Por Alonso Rosales
El presidente del Parlamento de Irán, Mohammad Bagher Ghalibaf, aseguró que el país enfrenta una “nueva fase” del conflicto con Estados Unidos, marcada por una combinación de presión militar, económica y mediática destinada a debilitar a la república islámica desde dentro.
En un mensaje dirigido a la nación y difundido por medios locales, Ghalibaf afirmó que Washington ha intensificado su estrategia mediante el posible bloqueo naval, la presión económica y el uso de campañas de propaganda, con el objetivo de generar divisiones internas. Según el funcionario, estas acciones buscan forzar a Teherán a ceder en medio de un contexto regional cada vez más tenso.
El líder parlamentario también hizo referencia a declaraciones del presidente estadounidense, Donald Trump, a quien acusó de intentar polarizar a la sociedad iraní al diferenciar entre “moderados” y “extremistas”, como parte de una estrategia política para aumentar la presión interna. En este sentido, señaló que el endurecimiento del discurso por parte de Washington estaría acompañado de medidas concretas, como la continuidad de un eventual bloqueo marítimo en zonas estratégicas.

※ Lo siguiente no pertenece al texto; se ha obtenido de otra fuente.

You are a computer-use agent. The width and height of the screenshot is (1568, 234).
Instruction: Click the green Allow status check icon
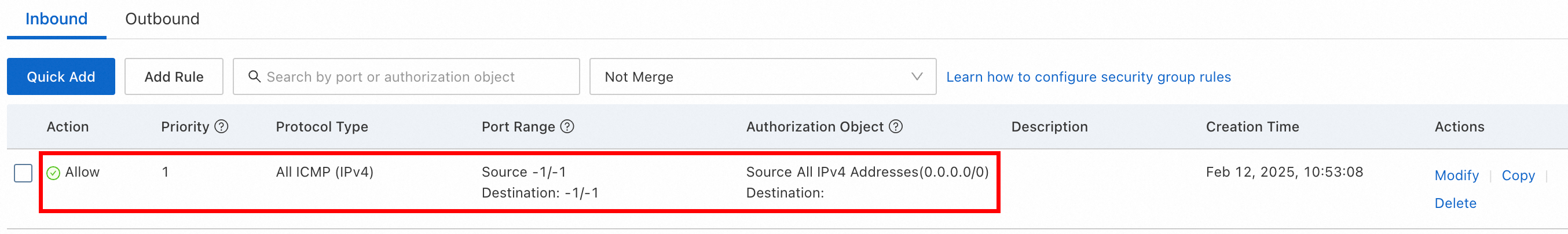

Uno de los puntos críticos del conflicto es el estrecho de Ormuz, una vía clave para el tránsito de petróleo a nivel mundial, donde recientemente se han reportado patrullajes militares que reflejan la creciente tensión en la región.

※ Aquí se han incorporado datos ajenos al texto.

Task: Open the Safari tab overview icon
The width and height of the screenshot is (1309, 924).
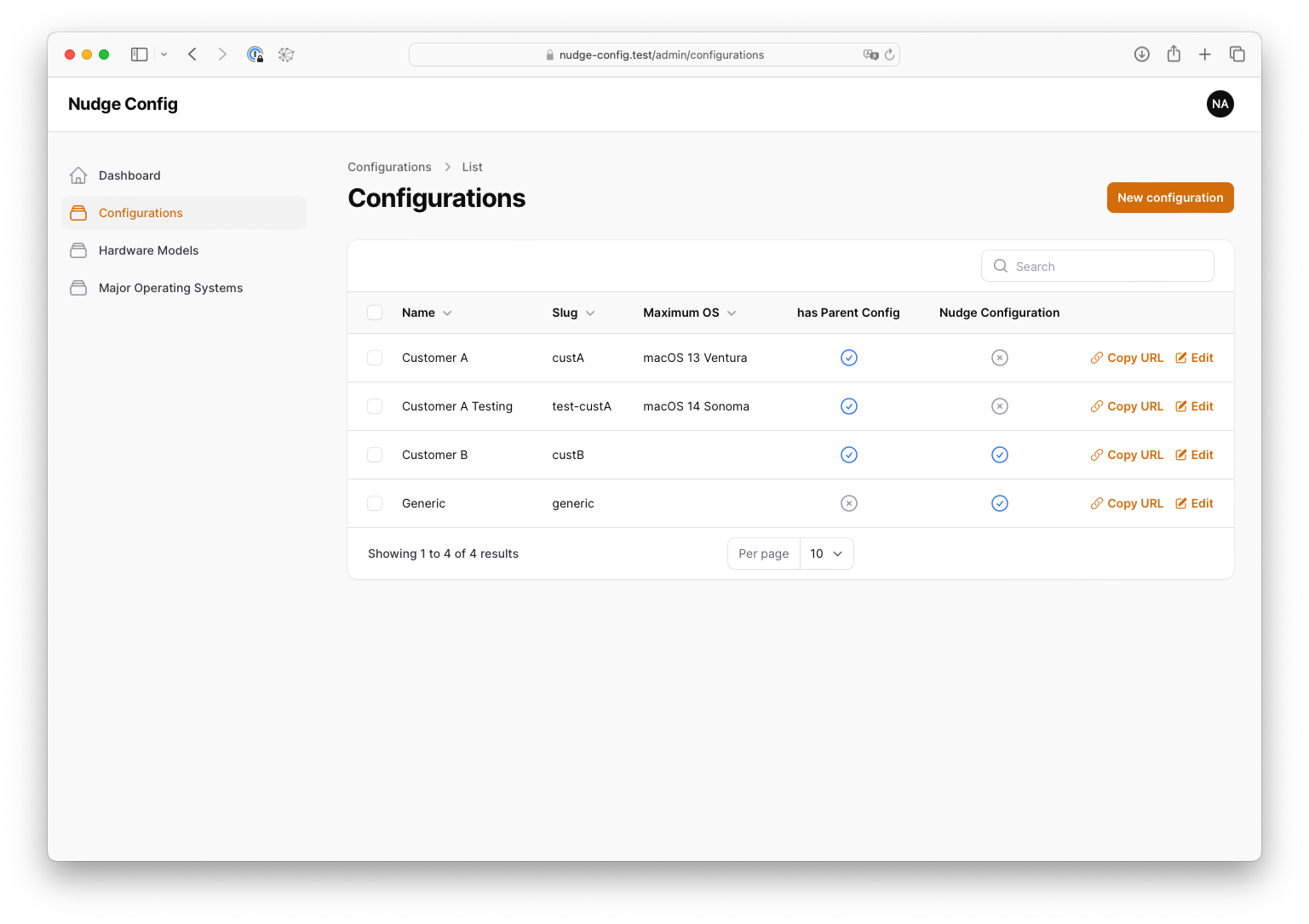Action: tap(1237, 55)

Frente a este escenario, Ghalibaf subrayó que la única respuesta viable para Irán es mantener la unidad nacional. “Preservar la cohesión ha sido históricamente el factor que ha neutralizado las conspiraciones del enemigo, y hoy su importancia es aún mayor”, afirmó.
El dirigente expresó además confianza en la resiliencia del pueblo iraní, asegurando que el país será capaz de superar las presiones externas. “El pueblo derrotará este plan engañoso y saldrá de esta guerra con una victoria brillante”, concluyó.
Las declaraciones se producen en un contexto de creciente incertidumbre geopolítica en Oriente Medio, donde las tensiones entre Teherán y Washington continúan escalando, con posibles repercusiones en los mercados energéticos y la estabilidad regional.